Of the 61, Dutch authorities asked 44 to isolate at the Badhoevedorp location near the airport. Those who were released tested negative for coronavirus on Wednesday, the regional branch of the GGD health service said. People who have tested positive will remain in isolation for some time longer. The GGD did not disclose the exact number of people remaining in quarantine.
"I am pleased that more than half of the passengers can now leave the hotel and continue their journey," said Bert van de Velden, the head of GGD Kennemerland. "That is good news for them and their loved ones. I want to express my great appreciation for them. They have cooperated well in the difficult situation of being isolated."
Some of the people who still have to remain in isolation have health complaints, but others have minimal symptoms, or none at all. "We are closely monitoring the situation. Our doctors and nurses are in daily contact with everyone staying in the hotel," says Van de Velden.
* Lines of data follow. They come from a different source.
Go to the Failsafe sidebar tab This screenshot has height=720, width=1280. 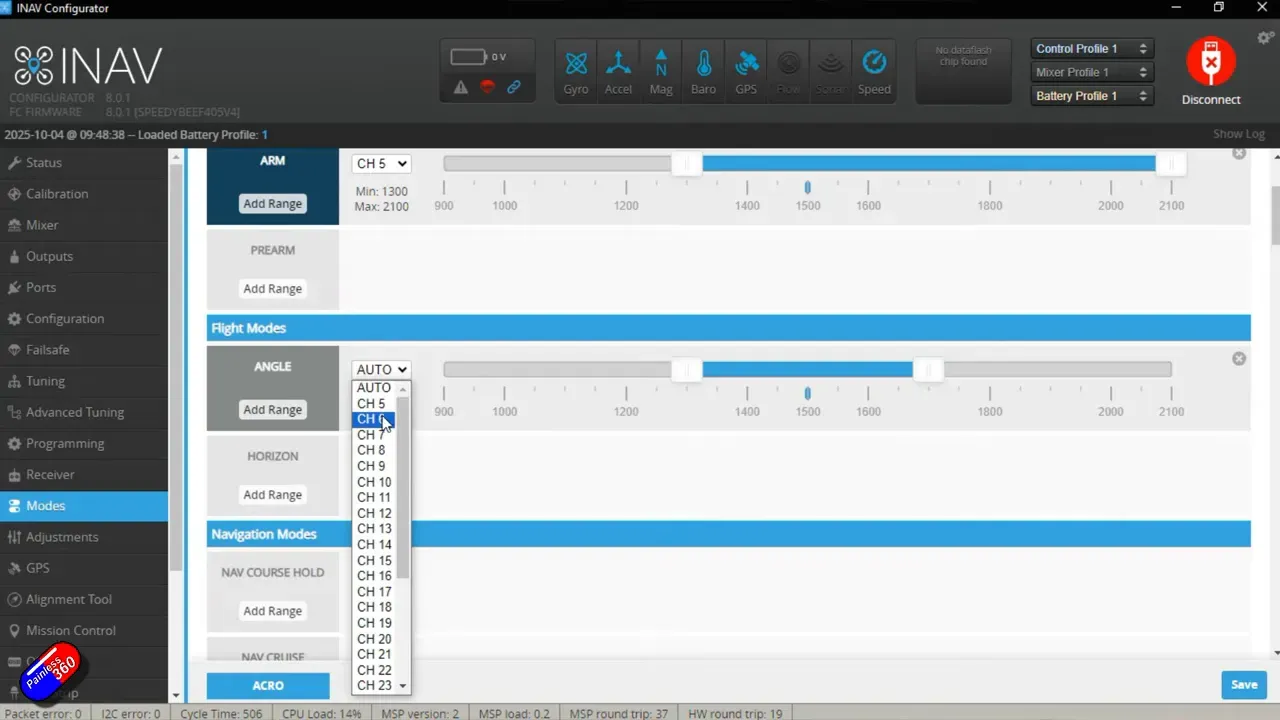pos(47,350)
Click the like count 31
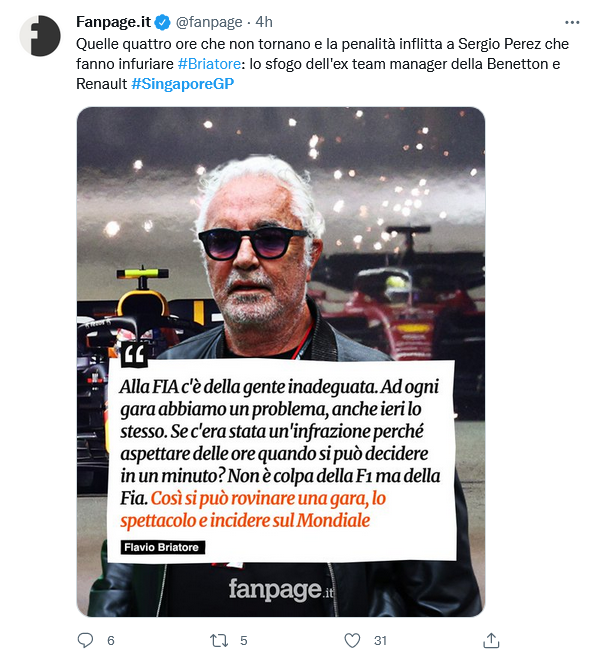Image resolution: width=598 pixels, height=662 pixels. 380,640
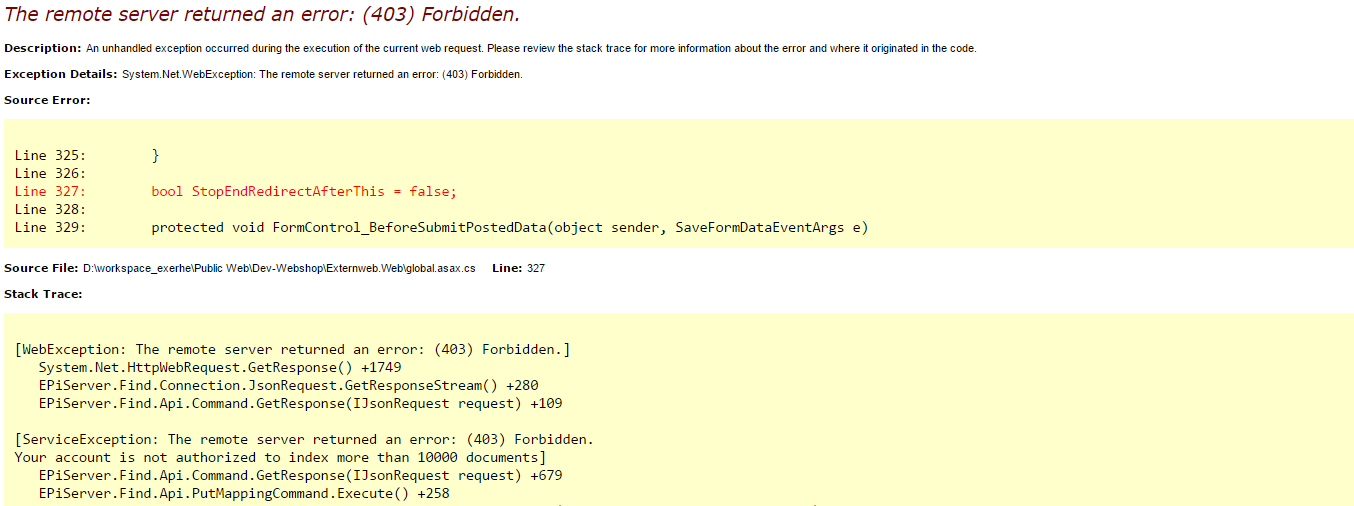
Task: Click the red 403 Forbidden error heading
Action: [262, 15]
The GGD Kennemerland said that the conditions in which the travelers are staying are "not ideal", but they are committed to "providing them with what is necessary, such as food and drinks, and other things". Doctors and nurses from the GGD are maintaining close contact with them. "I hope that these people can also travel on to their families and loved ones again soon," said the GGD director.
It turned out that there were infected travelers on two KLM flights from Johannesburg and Cape Town which arrived last Friday, though everyone who boarded the airplanes were required to provide proof of a negative test result. The GGD had to hastily arrange for testing of the 624 people on the flights. Apart from the 44 housed at the hotel, the others who tested positive were eventually allowed to isolate at home, as did the other travelers from the two aircraft.
Two people left the hotel quarantine against the advice of the GGD. Eventually, the mayor of Haarlemmermeer issued a public health order calling for their detention. The two were removed from a flight to Spain before takeoff and sent into a forced quarantine at a hospital in Haren, Groningen. They were released earlier this week. The Public Prosecution Service said it will not pursue a criminal case against them.